ISDIGIT(cExpression)
Parameters
cExpression
Specifies the character expression that ISDIGIT( ) tests. Any
characters after the first character in cExpression are ignored.
I would create my own function using the regular expression object VBScript.RegExp
FUNCTION isNumeric( tcValue )
LOCAL oRE
oRE = CreateObject("VBScript.RegExp")
oRE.Pattern = '^[0-9]+$'
RETURN oRE.test( tcValue )
ENDFUNC
? isNumeric( '123' )
But, is there any function provided by FoxPro for this purpose?
Am I just overlooking?
Also same for ISALHPA() which determines whether the leftmost character in a character expression is alphabetic. I want to check if the variable contain only alphabets.
You can create your own function like this.
FUNCTION IsAllDigits
LPARAMETERS tcSearched, tcOptionalSearch
* tcSearched = the string of characters to test.
* tcOptionalSearch = optional, additional characters to allow.
LOCAL lcSearch
m.lcSearch = "01234567989" + IIF(VARTYPE(m.tcOptionalSearch) = "C", m.tcOptionalSearch, "")
LOCAL lcRemaining
m.lcRemaining = CHRTRAN(m.tcSearched, m.lcSearch, "")

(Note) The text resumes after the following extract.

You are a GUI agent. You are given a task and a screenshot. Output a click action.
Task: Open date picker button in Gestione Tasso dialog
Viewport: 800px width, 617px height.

RETURN ( LEN(m.lcRemaining) = 0 )
ENDFUNC
FUNCTION ISNUMERIC
LPARAMETERS cVal
LOCAL llNumeric, lnLen, lcChr, lnDecs, lnVal
llNumeric = VARTYPE(cVal) = "N" && Donkey has sent a numeric value
lnDecs = 0
DO CASE
CASE llNumeric
CASE VARTYPE(cVal)<>"C" && Not a character
OTHERWISE
cVal = ALLTRIM(cVal) && Trim spaces
lnLen = LEN(cVal) && How many characters
llNumeric = .T. && Assume
i = 0
DO WHILE llNumeric AND i<lnLen
i = i+1
lcChr = SUBSTR(cVal,i,1) && Get next char
lnVal = VAL(lcChr)
DO CASE
CASE lcChr = "0" && Allowed
CASE lnVal>0 && 1 - 9 OK
CASE INLIST(lcChr, "-", "+") && Allowed but ONLY at the start
llNumeric = i = 1
CASE lcChr = "." && Decimal point but ONLY one
lnDecs = lnDecs+1
llNumeric = lnDecs = 1
OTHERWISE
llNumeric = .F.
ENDCASE
ENDDO
ENDCASE
RETURN llNumeric
ENDFUNC
This could work for ISDIGIT() or ISALPHA().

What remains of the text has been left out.